* [PROBLEM DESCRIPTION] The listing that follows is to be output in full and without change.

* [INPUT]
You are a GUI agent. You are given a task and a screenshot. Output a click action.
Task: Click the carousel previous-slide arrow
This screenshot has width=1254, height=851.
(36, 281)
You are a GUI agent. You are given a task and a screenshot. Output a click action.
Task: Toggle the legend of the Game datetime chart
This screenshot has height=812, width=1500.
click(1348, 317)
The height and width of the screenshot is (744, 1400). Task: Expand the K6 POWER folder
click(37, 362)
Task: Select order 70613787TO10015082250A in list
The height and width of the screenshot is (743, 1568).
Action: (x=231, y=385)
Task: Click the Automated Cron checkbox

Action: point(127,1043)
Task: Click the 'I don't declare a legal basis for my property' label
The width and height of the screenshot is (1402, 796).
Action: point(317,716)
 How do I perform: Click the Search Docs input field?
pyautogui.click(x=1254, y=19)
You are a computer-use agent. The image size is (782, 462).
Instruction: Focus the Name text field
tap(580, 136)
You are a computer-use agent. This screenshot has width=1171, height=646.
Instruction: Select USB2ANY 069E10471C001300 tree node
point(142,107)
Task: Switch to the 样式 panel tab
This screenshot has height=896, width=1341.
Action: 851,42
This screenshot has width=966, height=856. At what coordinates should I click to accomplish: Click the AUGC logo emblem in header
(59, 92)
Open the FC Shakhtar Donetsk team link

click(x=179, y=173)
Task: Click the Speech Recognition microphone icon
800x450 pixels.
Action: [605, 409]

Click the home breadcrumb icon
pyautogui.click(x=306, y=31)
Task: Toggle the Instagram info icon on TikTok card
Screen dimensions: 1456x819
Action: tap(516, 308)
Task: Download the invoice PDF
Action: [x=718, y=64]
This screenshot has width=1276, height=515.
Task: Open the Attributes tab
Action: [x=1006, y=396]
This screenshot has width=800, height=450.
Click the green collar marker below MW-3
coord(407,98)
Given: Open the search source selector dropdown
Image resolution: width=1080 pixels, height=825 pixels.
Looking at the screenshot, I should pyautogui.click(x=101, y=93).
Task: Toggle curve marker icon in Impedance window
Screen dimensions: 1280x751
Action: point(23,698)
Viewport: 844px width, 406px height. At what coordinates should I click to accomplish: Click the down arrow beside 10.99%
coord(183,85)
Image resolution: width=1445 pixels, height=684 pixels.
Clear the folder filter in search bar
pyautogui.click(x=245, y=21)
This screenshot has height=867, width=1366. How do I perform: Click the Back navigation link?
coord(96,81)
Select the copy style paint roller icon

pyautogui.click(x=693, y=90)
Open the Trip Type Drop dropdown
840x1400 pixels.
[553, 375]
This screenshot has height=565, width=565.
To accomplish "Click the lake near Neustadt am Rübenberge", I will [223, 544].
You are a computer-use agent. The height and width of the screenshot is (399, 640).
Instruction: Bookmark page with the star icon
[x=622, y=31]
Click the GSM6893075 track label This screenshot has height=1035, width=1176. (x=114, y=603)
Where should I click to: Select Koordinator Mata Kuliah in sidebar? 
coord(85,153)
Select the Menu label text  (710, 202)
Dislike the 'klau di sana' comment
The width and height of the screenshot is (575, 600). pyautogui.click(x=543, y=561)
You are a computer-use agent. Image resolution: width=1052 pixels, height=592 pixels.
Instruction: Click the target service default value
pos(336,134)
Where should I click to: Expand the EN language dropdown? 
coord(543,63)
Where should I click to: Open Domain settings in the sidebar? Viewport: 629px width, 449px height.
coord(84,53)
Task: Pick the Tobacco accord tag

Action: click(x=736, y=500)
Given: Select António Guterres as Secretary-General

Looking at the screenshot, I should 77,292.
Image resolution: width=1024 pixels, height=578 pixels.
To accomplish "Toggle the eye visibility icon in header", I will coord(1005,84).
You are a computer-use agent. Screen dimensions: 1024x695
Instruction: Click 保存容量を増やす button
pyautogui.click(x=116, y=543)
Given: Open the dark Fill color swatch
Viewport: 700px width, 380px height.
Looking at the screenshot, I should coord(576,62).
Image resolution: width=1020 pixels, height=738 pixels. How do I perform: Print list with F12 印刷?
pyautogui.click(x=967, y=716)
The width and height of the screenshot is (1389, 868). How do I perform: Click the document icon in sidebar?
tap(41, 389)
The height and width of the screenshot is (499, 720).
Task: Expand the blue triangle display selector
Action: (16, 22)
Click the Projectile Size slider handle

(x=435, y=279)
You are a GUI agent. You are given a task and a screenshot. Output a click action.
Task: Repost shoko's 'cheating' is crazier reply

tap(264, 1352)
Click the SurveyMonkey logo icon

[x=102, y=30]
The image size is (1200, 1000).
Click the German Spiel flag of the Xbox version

* [PROBLEM SOLUTION]
You are a GUI agent. You are given a task and a screenshot. Output a click action.
Task: Click the carousel previous-slide arrow
This screenshot has width=1254, height=851.
(36, 281)
You are a GUI agent. You are given a task and a screenshot. Output a click action.
Task: Toggle the legend of the Game datetime chart
This screenshot has height=812, width=1500.
click(1348, 317)
The height and width of the screenshot is (744, 1400). Task: Expand the K6 POWER folder
click(37, 362)
Task: Select order 70613787TO10015082250A in list
The height and width of the screenshot is (743, 1568).
Action: (x=231, y=385)
Task: Click the Automated Cron checkbox

Action: point(127,1043)
Task: Click the 'I don't declare a legal basis for my property' label
The width and height of the screenshot is (1402, 796).
Action: point(317,716)
 How do I perform: Click the Search Docs input field?
pyautogui.click(x=1254, y=19)
You are a computer-use agent. The image size is (782, 462).
Instruction: Focus the Name text field
tap(580, 136)
You are a computer-use agent. This screenshot has width=1171, height=646.
Instruction: Select USB2ANY 069E10471C001300 tree node
point(142,107)
Task: Switch to the 样式 panel tab
This screenshot has height=896, width=1341.
Action: 851,42
This screenshot has width=966, height=856. At what coordinates should I click to accomplish: Click the AUGC logo emblem in header
(59, 92)
Open the FC Shakhtar Donetsk team link

click(x=179, y=173)
Task: Click the Speech Recognition microphone icon
800x450 pixels.
Action: [605, 409]

Click the home breadcrumb icon
pyautogui.click(x=306, y=31)
Task: Toggle the Instagram info icon on TikTok card
Screen dimensions: 1456x819
Action: tap(516, 308)
Task: Download the invoice PDF
Action: [x=718, y=64]
This screenshot has width=1276, height=515.
Task: Open the Attributes tab
Action: [x=1006, y=396]
This screenshot has width=800, height=450.
Click the green collar marker below MW-3
coord(407,98)
Given: Open the search source selector dropdown
Image resolution: width=1080 pixels, height=825 pixels.
Looking at the screenshot, I should pyautogui.click(x=101, y=93).
Task: Toggle curve marker icon in Impedance window
Screen dimensions: 1280x751
Action: point(23,698)
Viewport: 844px width, 406px height. At what coordinates should I click to accomplish: Click the down arrow beside 10.99%
coord(183,85)
Image resolution: width=1445 pixels, height=684 pixels.
Clear the folder filter in search bar
pyautogui.click(x=245, y=21)
This screenshot has height=867, width=1366. How do I perform: Click the Back navigation link?
coord(96,81)
Select the copy style paint roller icon

pyautogui.click(x=693, y=90)
Open the Trip Type Drop dropdown
840x1400 pixels.
[553, 375]
This screenshot has height=565, width=565.
To accomplish "Click the lake near Neustadt am Rübenberge", I will [223, 544].
You are a computer-use agent. The height and width of the screenshot is (399, 640).
Instruction: Bookmark page with the star icon
[x=622, y=31]
Click the GSM6893075 track label This screenshot has height=1035, width=1176. (x=114, y=603)
Where should I click to: Select Koordinator Mata Kuliah in sidebar? 
coord(85,153)
Select the Menu label text  (710, 202)
Dislike the 'klau di sana' comment
The width and height of the screenshot is (575, 600). pyautogui.click(x=543, y=561)
You are a computer-use agent. Image resolution: width=1052 pixels, height=592 pixels.
Instruction: Click the target service default value
pos(336,134)
Where should I click to: Expand the EN language dropdown? 
coord(543,63)
Where should I click to: Open Domain settings in the sidebar? Viewport: 629px width, 449px height.
coord(84,53)
Task: Pick the Tobacco accord tag

Action: click(x=736, y=500)
Given: Select António Guterres as Secretary-General

Looking at the screenshot, I should 77,292.
Image resolution: width=1024 pixels, height=578 pixels.
To accomplish "Toggle the eye visibility icon in header", I will coord(1005,84).
You are a computer-use agent. Screen dimensions: 1024x695
Instruction: Click 保存容量を増やす button
pyautogui.click(x=116, y=543)
Given: Open the dark Fill color swatch
Viewport: 700px width, 380px height.
Looking at the screenshot, I should coord(576,62).
Image resolution: width=1020 pixels, height=738 pixels. How do I perform: Print list with F12 印刷?
pyautogui.click(x=967, y=716)
The width and height of the screenshot is (1389, 868). How do I perform: Click the document icon in sidebar?
tap(41, 389)
The height and width of the screenshot is (499, 720).
Task: Expand the blue triangle display selector
Action: (16, 22)
Click the Projectile Size slider handle

(x=435, y=279)
You are a GUI agent. You are given a task and a screenshot. Output a click action.
Task: Repost shoko's 'cheating' is crazier reply

tap(264, 1352)
Click the SurveyMonkey logo icon

[x=102, y=30]
The image size is (1200, 1000).
Click the German Spiel flag of the Xbox version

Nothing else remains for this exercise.